I hate to say it, but I think we must now accept that Leonardo is a wreck. Severe flaking was recorded as early as 1517 and according to Vasari it was “ruined” by 1556. Vigorous overcleaning and retouching have only made things worse. It’s time for a proper debate on how much “original” Leonardo is actually visible. Persuading people to queue around the block to see such a damaged painting is simply a triumph of marketing over connoisseurship. But that’s enough about  The Last Supper.

Skeptical armchair connoisseurs

So let’s get this over with: Leonardo’s Salvator Mundi is not a wreck. Compared with some Leonardos it’s in an excellent state. Like many 500-year-old paintings, it has condition issues; there are cracks in the panel, with areas of substantial abrasion and loss. But the idea that what we see now is mostly the work of later restorers is simply not true. Christie’s was right to publish pictures of the work stripped of all overpaint. But they were seized on by skeptical armchair connoisseurs who have turned the greatest feat of modern auctioneering into “a controversy”.

Art historians and museums also need to do more to help the public understand the condition. We cannot begin to judge a painting unless we know which parts of it are original. In an editorial last month, the Burlington Magazine warned of “[…] a consensus that issues of condition, and the work of conservators, are too complex to be explained to gallery visitors as a matter of course”.

A case in point is the Hermitage in St. Petersburg. In the early 20th century, conservators there systematically transferred the museum’s Renaissance panel paintings onto canvas, and in the process destroyed large areas of original paint. The losses were swiftly restored, but the overpaint is rarely pointed out in exhibition labels and catalogs. Pictures that are far more damaged than the Salvator Mundi are hailed as unquestioned masterpieces. Perhaps museums should include UV lamps in the admission price.

The great art historian fightback

What would greatly help raise awareness of condition issues is the ability to freely publish and discuss high-resolution images. This month, the Mauritshuis and the Barnes Foundation announced that they were putting their images into the public domain. Sadly, UK museums are holding out against this progress.

But British art historians are fighting back. A group of the UK’s leading art historians—including Martin Kemp, David Solkin and Simon Schama—have written to the Times, calling on the UK’s national museums (that is, those funded directly by the government) to abolish fees altogether.

The letter was drafted by the art historian Richard Stephens and myself, with valuable input from Robin Simon of the British Art Journal, who has campaigned against image fees for many years. We were delighted with the response from colleagues, many of whom agreed that image licensing was the most important issue facing art history today. But the response from museums so far? Silence.
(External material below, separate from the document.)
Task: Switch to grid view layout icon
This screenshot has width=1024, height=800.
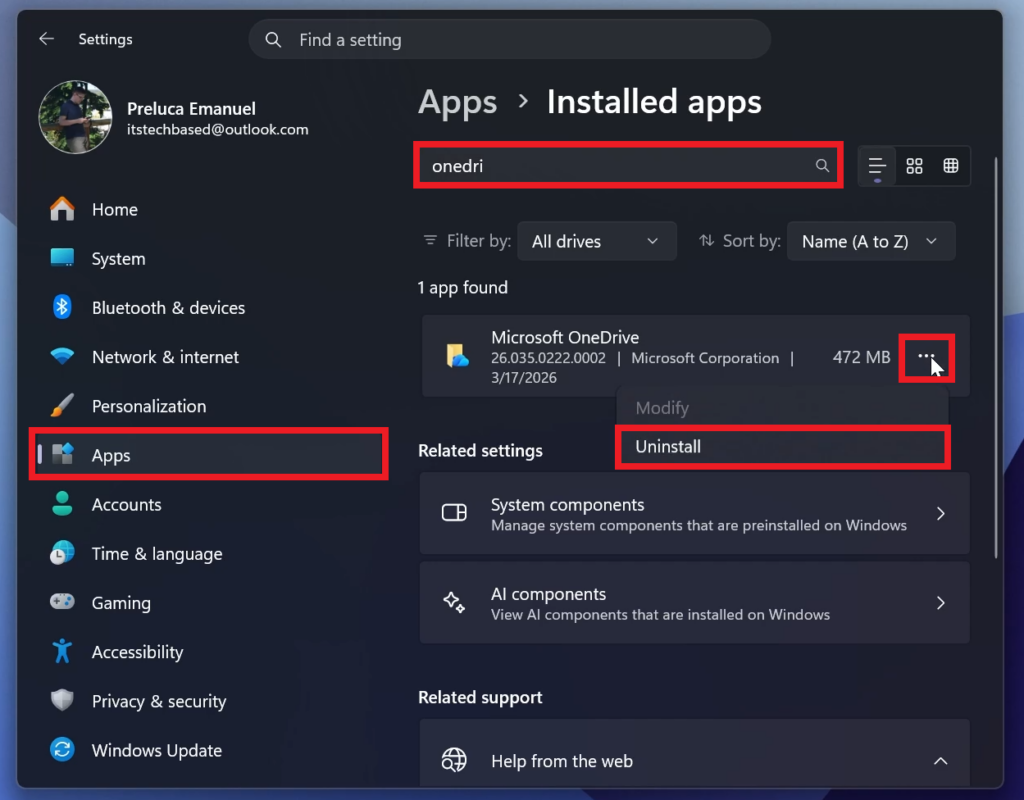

The focus now switches to the issue of copyright, the glue that holds the whole image licensing business together. When museums sell licenses to reproduce an image, they do so on the basis that they own the copyright in the photograph of the painting, whether or not the painting itself is out of copyright.

But as Ivan Macquisten reports elsewhere in The Art Newspaper, the law does not support this practice. In fact, UK museums are almost certainly guilty of “copyright overreach” and may for years have been misselling images on a massive scale. A class-action lawsuit would really shake things up.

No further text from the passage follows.